(A block of data)

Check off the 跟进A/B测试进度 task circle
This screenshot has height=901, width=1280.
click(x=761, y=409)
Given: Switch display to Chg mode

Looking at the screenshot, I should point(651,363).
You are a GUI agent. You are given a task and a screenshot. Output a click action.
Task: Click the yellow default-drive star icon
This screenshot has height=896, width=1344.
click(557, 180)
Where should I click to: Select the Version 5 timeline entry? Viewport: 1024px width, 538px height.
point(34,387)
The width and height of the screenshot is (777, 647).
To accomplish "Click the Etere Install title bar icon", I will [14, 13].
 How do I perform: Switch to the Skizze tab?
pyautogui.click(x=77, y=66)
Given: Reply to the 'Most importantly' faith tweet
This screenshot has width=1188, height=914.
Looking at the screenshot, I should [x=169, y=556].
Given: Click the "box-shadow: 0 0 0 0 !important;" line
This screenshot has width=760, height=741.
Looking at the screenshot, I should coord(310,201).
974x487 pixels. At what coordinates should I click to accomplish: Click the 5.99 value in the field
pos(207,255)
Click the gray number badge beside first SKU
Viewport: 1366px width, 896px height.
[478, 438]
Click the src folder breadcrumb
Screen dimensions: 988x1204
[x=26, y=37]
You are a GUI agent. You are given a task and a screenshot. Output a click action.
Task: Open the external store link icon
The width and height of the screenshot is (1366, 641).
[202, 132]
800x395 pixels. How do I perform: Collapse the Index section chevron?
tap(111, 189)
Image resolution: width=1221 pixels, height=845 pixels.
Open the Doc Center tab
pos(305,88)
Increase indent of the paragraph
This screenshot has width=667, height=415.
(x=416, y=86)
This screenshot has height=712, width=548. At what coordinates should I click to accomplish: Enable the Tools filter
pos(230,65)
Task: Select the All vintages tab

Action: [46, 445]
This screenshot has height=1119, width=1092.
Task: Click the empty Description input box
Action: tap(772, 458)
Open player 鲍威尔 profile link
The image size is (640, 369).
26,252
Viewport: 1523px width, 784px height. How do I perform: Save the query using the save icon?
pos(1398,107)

> [WORK TO COMPLETE]: Render every line of the records above as a Markdown table with two columns, No. and Line, giving each line a row number and omitting blank lines.

> [WRITTEN SOLUTION]:
| No. | Line |
|---|---|
| 1 | Check off the 跟进A/B测试进度 task circle |
| 2 | This screenshot has height=901, width=1280. |
| 3 | click(x=761, y=409) |
| 4 | Given: Switch display to Chg mode |
| 5 | Looking at the screenshot, I should point(651,363). |
| 6 | You are a GUI agent. You are given a task and a screenshot. Output a click action. |
| 7 | Task: Click the yellow default-drive star icon |
| 8 | This screenshot has height=896, width=1344. |
| 9 | click(557, 180) |
| 10 | Where should I click to: Select the Version 5 timeline entry? Viewport: 1024px width, 538px height. |
| 11 | point(34,387) |
| 12 | The width and height of the screenshot is (777, 647). |
| 13 | To accomplish "Click the Etere Install title bar icon", I will [14, 13]. |
| 14 |  How do I perform: Switch to the Skizze tab? |
| 15 | pyautogui.click(x=77, y=66) |
| 16 | Given: Reply to the 'Most importantly' faith tweet |
| 17 | This screenshot has width=1188, height=914. |
| 18 | Looking at the screenshot, I should [x=169, y=556]. |
| 19 | Given: Click the "box-shadow: 0 0 0 0 !important;" line |
| 20 | This screenshot has width=760, height=741. |
| 21 | Looking at the screenshot, I should coord(310,201). |
| 22 | 974x487 pixels. At what coordinates should I click to accomplish: Click the 5.99 value in the field |
| 23 | pos(207,255) |
| 24 | Click the gray number badge beside first SKU |
| 25 | Viewport: 1366px width, 896px height. |
| 26 | [478, 438] |
| 27 | Click the src folder breadcrumb |
| 28 | Screen dimensions: 988x1204 |
| 29 | [x=26, y=37] |
| 30 | You are a GUI agent. You are given a task and a screenshot. Output a click action. |
| 31 | Task: Open the external store link icon |
| 32 | The width and height of the screenshot is (1366, 641). |
| 33 | [202, 132] |
| 34 | 800x395 pixels. How do I perform: Collapse the Index section chevron? |
| 35 | tap(111, 189) |
| 36 | Image resolution: width=1221 pixels, height=845 pixels. |
| 37 | Open the Doc Center tab |
| 38 | pos(305,88) |
| 39 | Increase indent of the paragraph |
| 40 | This screenshot has width=667, height=415. |
| 41 | (x=416, y=86) |
| 42 | This screenshot has height=712, width=548. At what coordinates should I click to accomplish: Enable the Tools filter |
| 43 | pos(230,65) |
| 44 | Task: Select the All vintages tab |
| 45 | Action: [46, 445] |
| 46 | This screenshot has height=1119, width=1092. |
| 47 | Task: Click the empty Description input box |
| 48 | Action: tap(772, 458) |
| 49 | Open player 鲍威尔 profile link |
| 50 | The image size is (640, 369). |
| 51 | 26,252 |
| 52 | Viewport: 1523px width, 784px height. How do I perform: Save the query using the save icon? |
| 53 | pos(1398,107) |